If you’re a wine novice, picture it like the English language: it is confusing and doesn’t make sense, it can take a lifetime to master, and when you incorrectly use it, the knowledgeable people usually shun you. If you’re a seasoned drinker, you probably have realize that this is part of its charm.
Too Many Choices
Wine selection has never been more diverse than it is today. As much as this is a bane, it’s also a benefit. Wine is one of the few commercial agricultural products that has not suffered greatly from mono-cropping (although, a few varieties are definitely taking over). Here are a few tips to help you explore if you’re suffering from wine choice overload:
- Start simple. Take the18 noble grapes challenge
- Expand your horizons based onyour taste preferences and wallet
- Once or twice a month, try anew wine from a new region
Wines Labels Are Confusing
There are many different ways that wine is labeled, but most are labeled in one of three ways:
- By Variety
- By Region
- By Name
This label has the name of the grape variety included on the front label (Zinfandel, Sauvignon Blanc, etc) and because of this, you’ll know pretty much exactly what’s inside. Just so you know, a single-variety wine doesn’t always contain 100% of that variety, most countries allow anywhere from 10–25% of other grapes. This type of labeling is common in the United States, Australia, Chile, Argentina, South Africa, Austria, Greece, Germany and sometimes Portugal.
This type of label is identifiable because it will be the name of a wine region, which is labeled to indicate where the wine originates. Because of this, you’ll have to know the rules of the region to figure out what grapes are in it. For example, a red wine labeled “Bourgogne” is Pinot Noir. You’ll find regional wine labels are most common in France, Italy, Spain and sometimes Portugal.
This type of label uses a made-up name unique to the wine. This type of labeling is relatively uncommon and happens in regions with strict regulations (like Tuscany) where the winery makes a wine using non-regulation grapes. This type of labeling is also common in wine blends where the made-up name is part of the storytelling and marketing for the wine. This labeling style is common in the United States, Italy, Australia, Chile and South Africa.
There Isn’t a Common Language of Wine
Picture your favorite wine and imagine how it tastes. Now, imagine trying to describe it to a waiter. What words would you use? Do you even know what to say? Even if you’re a regular wine geek, you still might be concerned that your description will be misinterpreted.
The answer to communicating what you want lies in understanding what you love.
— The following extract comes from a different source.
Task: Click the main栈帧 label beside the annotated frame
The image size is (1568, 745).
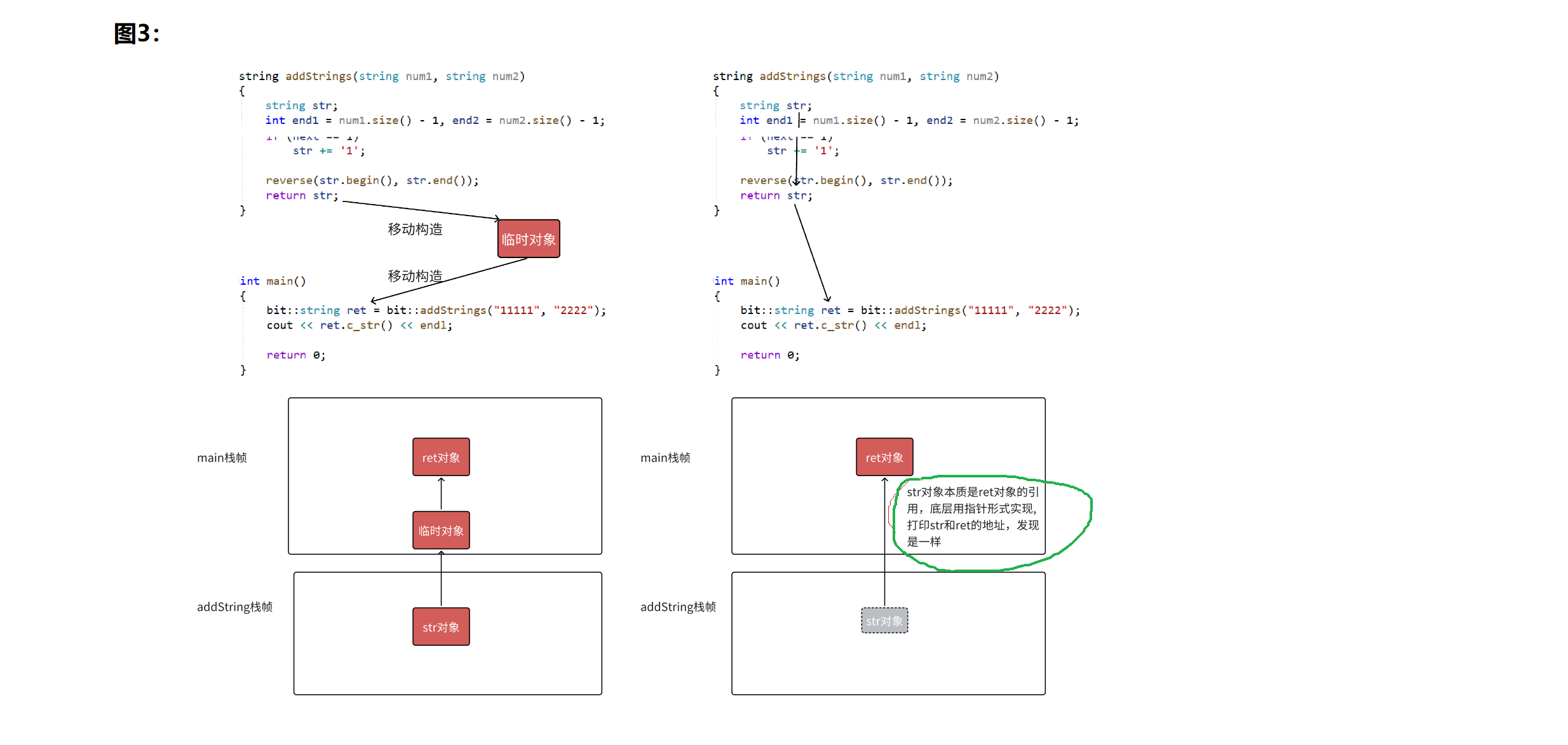Action: point(665,458)
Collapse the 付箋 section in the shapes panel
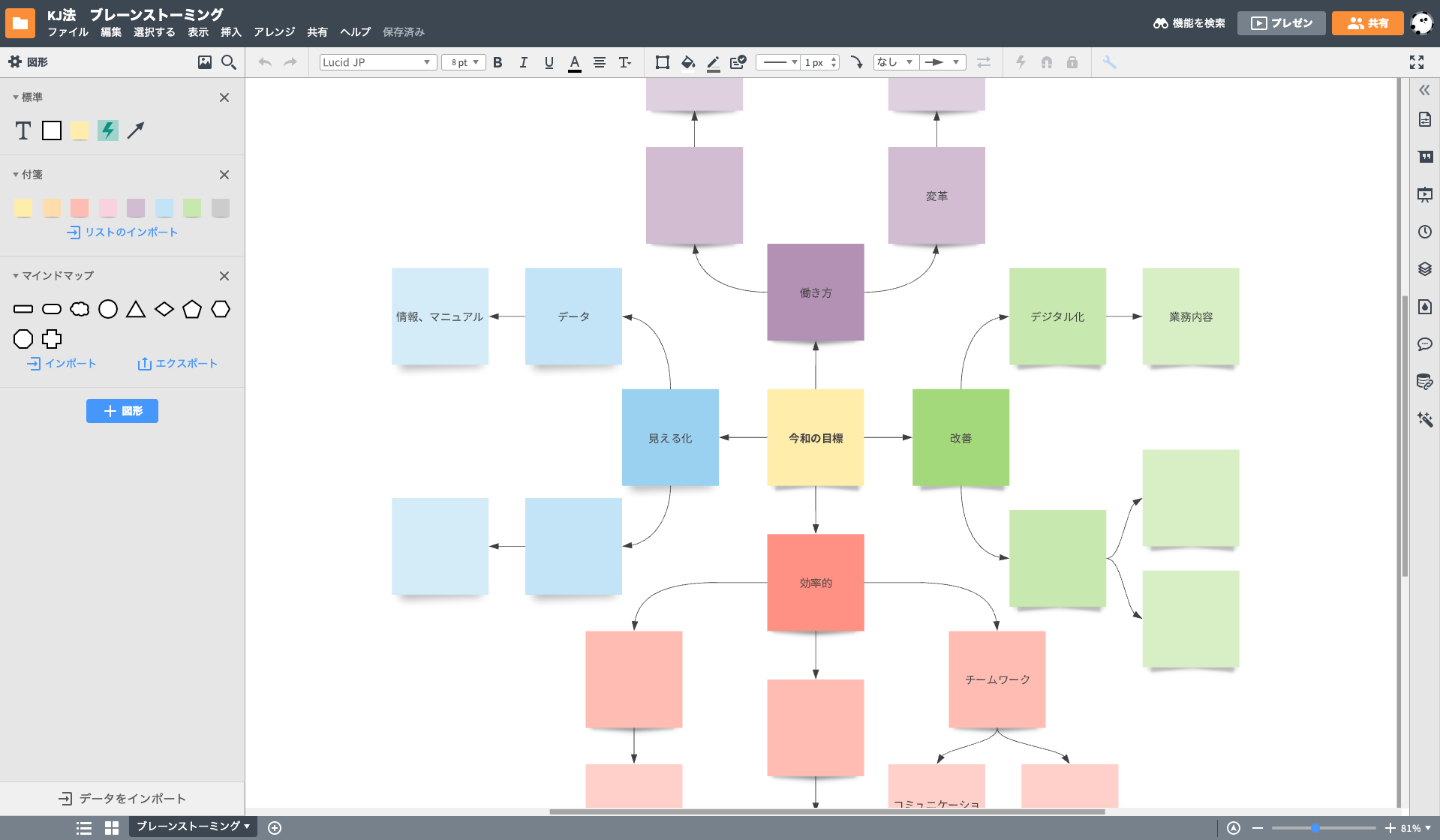Screen dimensions: 1440x840 pos(15,173)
You can do this by learning how to taste wine which will help you identify and characterize the traits of wine that you like.
Also, you can learn some wine terms.
Wine Prices are Confusing
The stuff on the bottom shelf is $5 a bottle and the stuff on the top shelf is $45. They are the same grape, same vintage, same country and same-looking bottle. So, what’s the difference?
At the moment $10–30 is what you could call the “quality value range” with wine. This is good because it comes out to about $2–6 per glass. Of course, there are a few regions in the world that have such high demand, it’s hard to spend less than $40–50 (e.g. Napa and Burgundy). When you start spending more than $50 for a bottle, wine departs from being “a grocery” and enters the realm of art–a form of art that you can pee out.
Wine Snobs Try to Trip You Up
The difference between a wine geek and a wine snob is a wine geek is someone who “geeks out” about wine, like the same way a Star Trek geek would need to know which spaceship (the 1701-D or the 1701) was used in the original series. A wine snob, on the other hand, is someone who uses their wine knowledge to make you feel stupid.
Don’t let snobs bait you. Here is a list of funny ways to defeat a wine snob.
Your Current Favorite Wine Will Never Be the Same Again
Finally, you find a wine you love! However, when you order more, you swear it tastes different then you remember. Sure enough, looking at the label you realize it’s not the same vintage as your “nummy num-nums” wine. Crap.
Wines change vintage-to-vintage depending on the conditions of the particular growing year. Knowing that vintage variation occurs is part of what makes wine an adventure because you are like a treasure hunter always looking for the next great find. It makes you sharp, especially if you’re on a budget. Just so you know, vintage variation tends to be more noticeable in cool climate regions.